-- START OF Extracted records --

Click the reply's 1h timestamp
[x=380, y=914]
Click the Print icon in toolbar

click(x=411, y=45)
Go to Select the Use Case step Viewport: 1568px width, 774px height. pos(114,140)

-- END OF Extracted records --
-- START OF Extracted records --

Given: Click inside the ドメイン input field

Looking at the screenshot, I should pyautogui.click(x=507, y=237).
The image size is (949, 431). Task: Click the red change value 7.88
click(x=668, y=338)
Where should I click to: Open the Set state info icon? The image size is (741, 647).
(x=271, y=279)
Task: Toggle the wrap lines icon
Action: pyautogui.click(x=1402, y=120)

-- END OF Extracted records --
-- START OF Extracted records --

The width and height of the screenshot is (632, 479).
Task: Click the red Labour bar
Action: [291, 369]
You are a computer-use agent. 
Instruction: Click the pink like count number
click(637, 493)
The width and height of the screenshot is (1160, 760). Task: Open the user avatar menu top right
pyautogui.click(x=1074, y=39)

-- END OF Extracted records --

Your instructions:
Please copy out the records in the stretch that opens with the line containing "The width and height of the screenshot is (1160, 760)." and closes with the line containing "pyautogui.click(x=1074, y=39)", both lines included, increasing every coordinate in the answers by 102 and keeping all other text unchanged.

Problem solution:
The width and height of the screenshot is (1160, 760). Task: Open the user avatar menu top right
pyautogui.click(x=1176, y=141)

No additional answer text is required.